Your assignment
Rewrite everything from the line containing "The image size" down to the line containing "at that location.", putting "Name" in place of "Describe" and keeping all else the same. Leave out the pictures.

Given data START

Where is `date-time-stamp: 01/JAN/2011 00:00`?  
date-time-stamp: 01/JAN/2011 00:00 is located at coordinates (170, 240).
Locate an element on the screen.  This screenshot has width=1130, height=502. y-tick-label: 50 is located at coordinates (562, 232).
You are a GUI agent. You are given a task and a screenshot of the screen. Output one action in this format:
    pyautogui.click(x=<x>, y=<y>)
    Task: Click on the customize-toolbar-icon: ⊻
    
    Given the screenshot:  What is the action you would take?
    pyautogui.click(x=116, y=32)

Given data END
Given data START

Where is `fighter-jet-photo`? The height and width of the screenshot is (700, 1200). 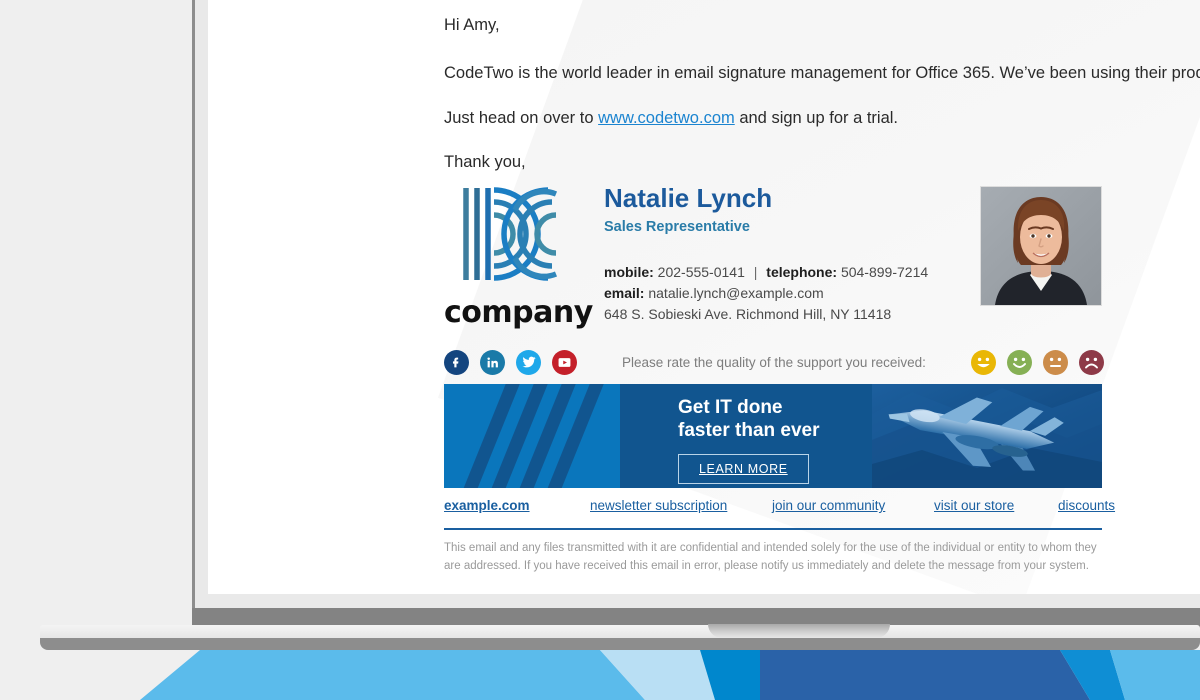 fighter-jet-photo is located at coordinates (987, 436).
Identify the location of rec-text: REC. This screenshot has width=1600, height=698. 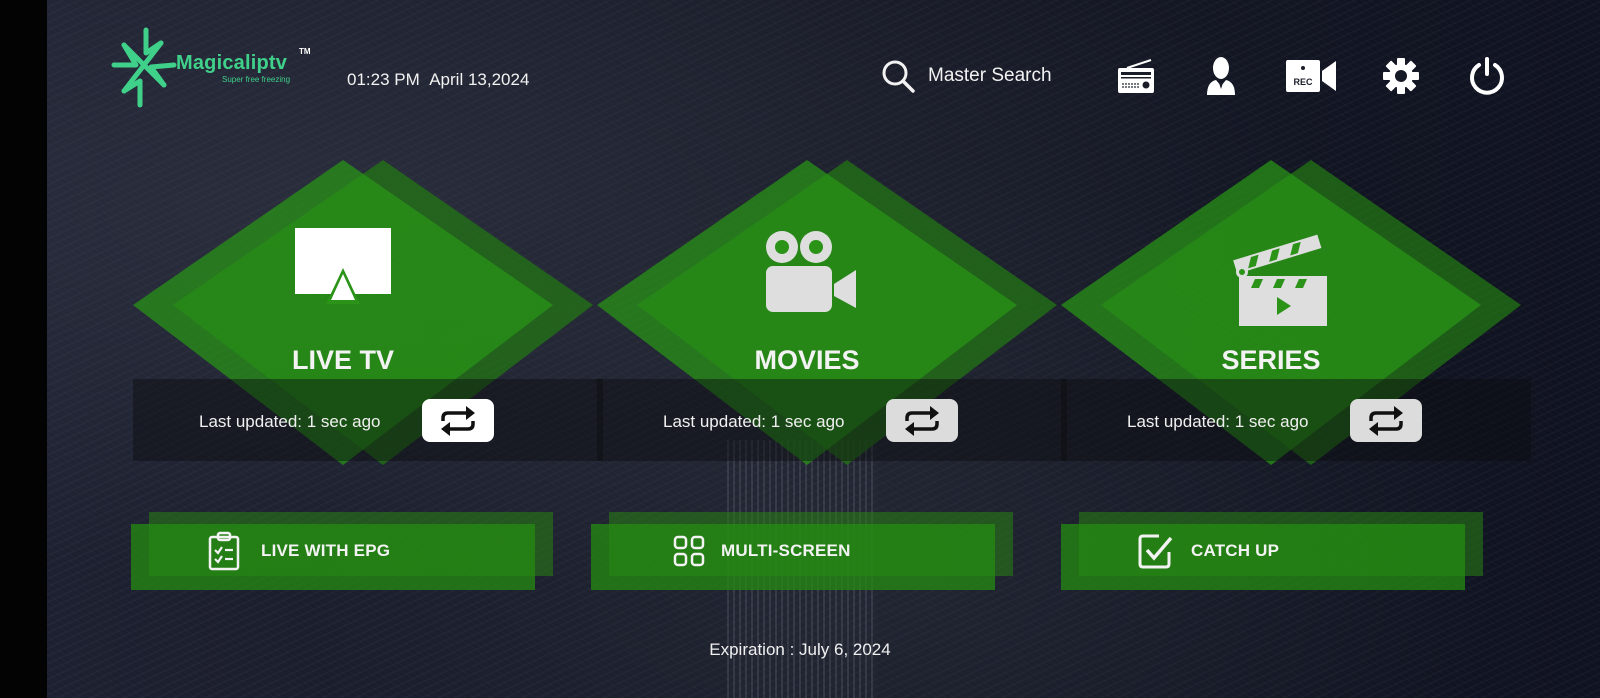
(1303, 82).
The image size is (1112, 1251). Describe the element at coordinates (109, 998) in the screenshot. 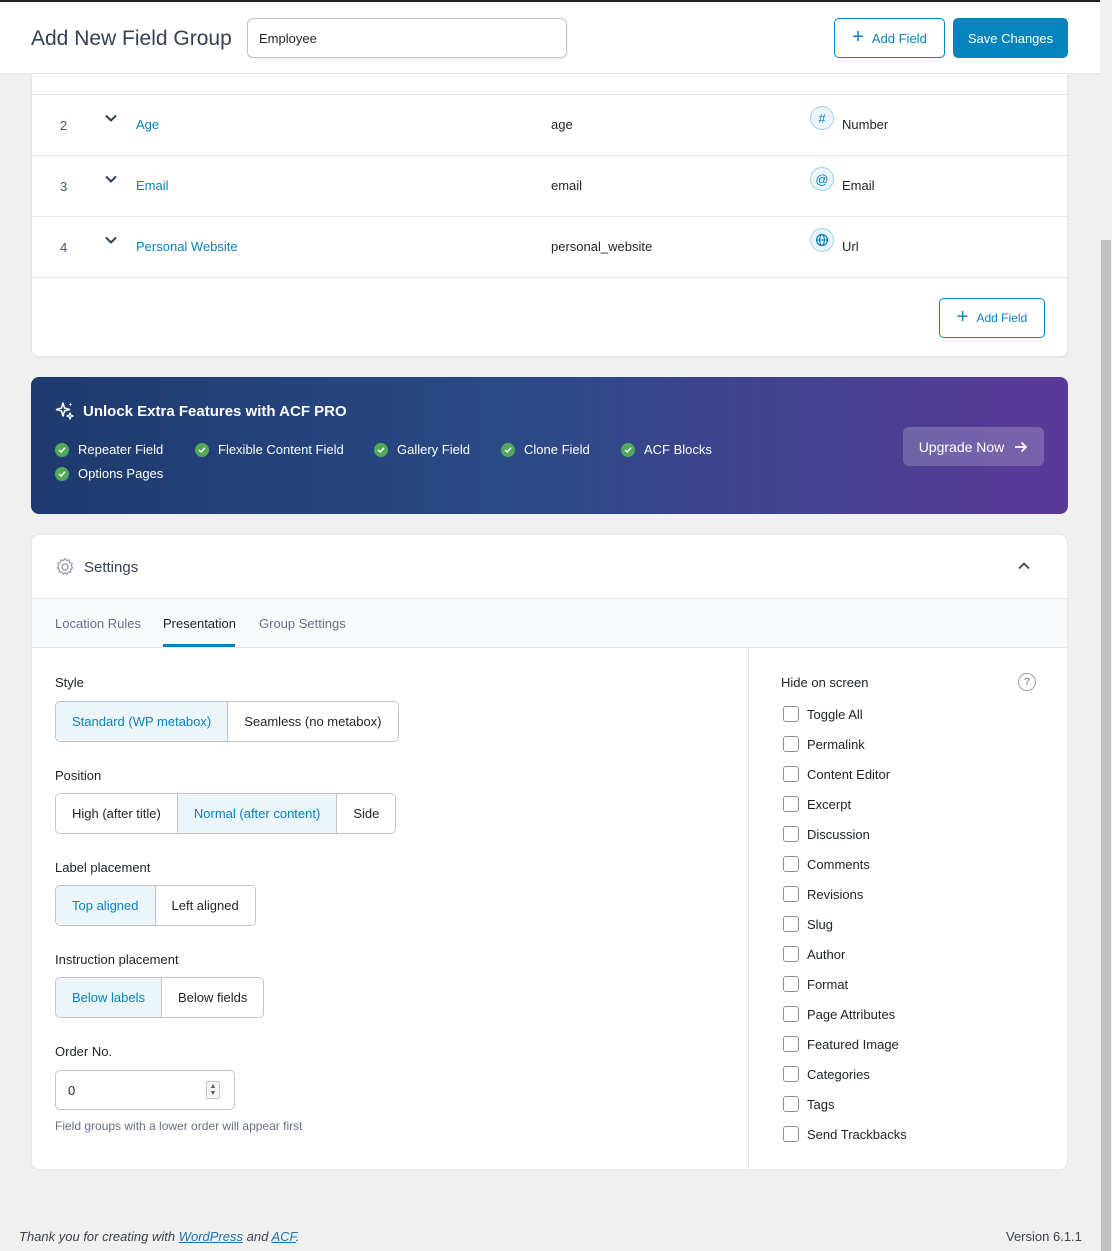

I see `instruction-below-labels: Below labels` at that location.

Given data END

Answer area
The image size is (1112, 1251). Name the element at coordinates (109, 998) in the screenshot. 

I see `instruction-below-labels: Below labels` at that location.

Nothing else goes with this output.